Management of Poorly Controlled Asthma
For this patient with very poorly controlled asthma, I recommend initiating a short course of oral prednisone immediately, followed by stepping up to a combination inhaled corticosteroid-long acting beta agonist (ICS-LABA) therapy, with consideration of adding a long-acting muscarinic antagonist if symptoms persist. 1, 2
Assessment of Asthma Control
This patient presents with clear signs of very poorly controlled asthma:
- Wheezing throughout the day, worse in morning and at night
- Symptoms worsening with physical activity
- Productive cough with mucus
- Progressive worsening over a month
- Symptoms not responding to current treatment
Based on the EPR-3 guidelines, these symptoms classify as "very poorly controlled" asthma with:
- Symptoms throughout the day
- Frequent nighttime awakenings
- Limitation of activities
- Need for rescue medication several times daily 1
Immediate Management
Short course of oral prednisone (as you've planned)
- Typically 40-60mg daily for 5-7 days
- No need to taper for short courses less than 10 days
Chest X-ray and spirometry (as you've planned)
- Essential to rule out complications like pneumonia
- Spirometry will help assess severity and response to treatment
Step-Up Therapy Approach
After the acute exacerbation is controlled with prednisone, implement a step-up in controller therapy:
If patient is currently on low-dose ICS:
- Step up to medium-to-high dose ICS plus LABA combination therapy
- Options include fluticasone/salmeterol (Wixela Inhub) 3
If patient is already on ICS-LABA combination:
- Increase to higher dose ICS-LABA
- Consider adding a long-acting muscarinic antagonist (LAMA)
For ongoing relief:
- Short-acting beta-agonist (SABA) as needed for breakthrough symptoms
- Consider switching to single maintenance and reliever therapy (SMART) with budesonide-formoterol for both maintenance and as-needed relief 4
Follow-Up Plan
Short-term follow-up (1-2 weeks):
- Assess response to prednisone and stepped-up therapy
- Review spirometry results
- Confirm proper inhaler technique
Medium-term follow-up (4-6 weeks):
- Assess control using validated tools (ACT or ACQ)

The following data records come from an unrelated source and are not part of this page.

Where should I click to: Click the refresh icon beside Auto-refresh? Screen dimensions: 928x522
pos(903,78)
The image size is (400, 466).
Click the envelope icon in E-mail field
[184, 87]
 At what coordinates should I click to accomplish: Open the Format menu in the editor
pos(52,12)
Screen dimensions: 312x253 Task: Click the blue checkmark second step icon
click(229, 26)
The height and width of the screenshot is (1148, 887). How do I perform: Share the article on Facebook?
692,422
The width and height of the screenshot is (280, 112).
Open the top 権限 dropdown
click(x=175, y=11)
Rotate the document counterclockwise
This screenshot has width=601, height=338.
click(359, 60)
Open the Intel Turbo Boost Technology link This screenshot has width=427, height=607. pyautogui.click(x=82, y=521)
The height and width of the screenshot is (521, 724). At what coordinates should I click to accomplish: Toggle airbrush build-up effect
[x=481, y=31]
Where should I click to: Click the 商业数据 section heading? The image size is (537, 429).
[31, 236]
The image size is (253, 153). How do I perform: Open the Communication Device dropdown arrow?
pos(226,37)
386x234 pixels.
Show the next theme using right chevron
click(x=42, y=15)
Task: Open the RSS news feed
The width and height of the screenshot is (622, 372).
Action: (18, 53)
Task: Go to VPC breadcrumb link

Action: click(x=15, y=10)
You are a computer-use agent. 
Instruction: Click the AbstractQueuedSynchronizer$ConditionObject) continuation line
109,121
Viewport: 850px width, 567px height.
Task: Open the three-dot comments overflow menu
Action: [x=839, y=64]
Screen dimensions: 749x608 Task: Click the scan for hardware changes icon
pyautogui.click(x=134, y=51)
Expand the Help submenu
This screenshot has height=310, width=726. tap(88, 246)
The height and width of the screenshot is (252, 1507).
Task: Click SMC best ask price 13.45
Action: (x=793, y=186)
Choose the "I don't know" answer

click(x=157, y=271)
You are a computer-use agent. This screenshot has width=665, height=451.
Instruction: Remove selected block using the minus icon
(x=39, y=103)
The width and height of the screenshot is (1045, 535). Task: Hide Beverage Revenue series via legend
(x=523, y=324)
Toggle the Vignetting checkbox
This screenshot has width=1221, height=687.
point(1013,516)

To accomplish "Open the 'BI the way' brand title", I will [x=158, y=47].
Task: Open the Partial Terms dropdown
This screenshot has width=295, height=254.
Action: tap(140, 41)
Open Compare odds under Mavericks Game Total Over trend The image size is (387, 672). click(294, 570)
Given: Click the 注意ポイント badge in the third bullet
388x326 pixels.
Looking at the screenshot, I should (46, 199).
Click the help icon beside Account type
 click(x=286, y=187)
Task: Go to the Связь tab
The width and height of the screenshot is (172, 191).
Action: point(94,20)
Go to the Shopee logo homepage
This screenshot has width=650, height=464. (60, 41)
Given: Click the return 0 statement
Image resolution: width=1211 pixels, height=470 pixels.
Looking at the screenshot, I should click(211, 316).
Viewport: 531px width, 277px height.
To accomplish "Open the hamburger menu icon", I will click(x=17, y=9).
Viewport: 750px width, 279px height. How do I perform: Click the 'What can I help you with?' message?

- Adjust therapy based on control level
- Consider referral to specialist if still poorly controlled
Addressing Contributing Factors
Identify and address triggers:
- Environmental allergens
- Occupational exposures
- Respiratory infections
Manage comorbidities that may worsen asthma:
- Gastroesophageal reflux disease
- Chronic sinusitis
- Obesity
- Anxiety/depression
Important Considerations
Do not initiate immunotherapy if asthma remains uncontrolled, as this increases risk of severe reactions 1
Assess adherence to current medications before assuming treatment failure
Check inhaler technique as improper use is a common cause of treatment failure
Consider referral to an asthma specialist if the patient:
- Required ≥2 bursts of oral corticosteroids in the past year
- Has had an exacerbation requiring hospitalization
- Requires step 4 care or higher
- Does not respond to the stepped-up therapy 1
Caution
If symptoms do not improve with the above approach, or if the patient shows signs of respiratory distress (inability to speak in sentences, cyanosis, altered mental status), immediate emergency evaluation is required for possible hospitalization and more intensive therapy 2.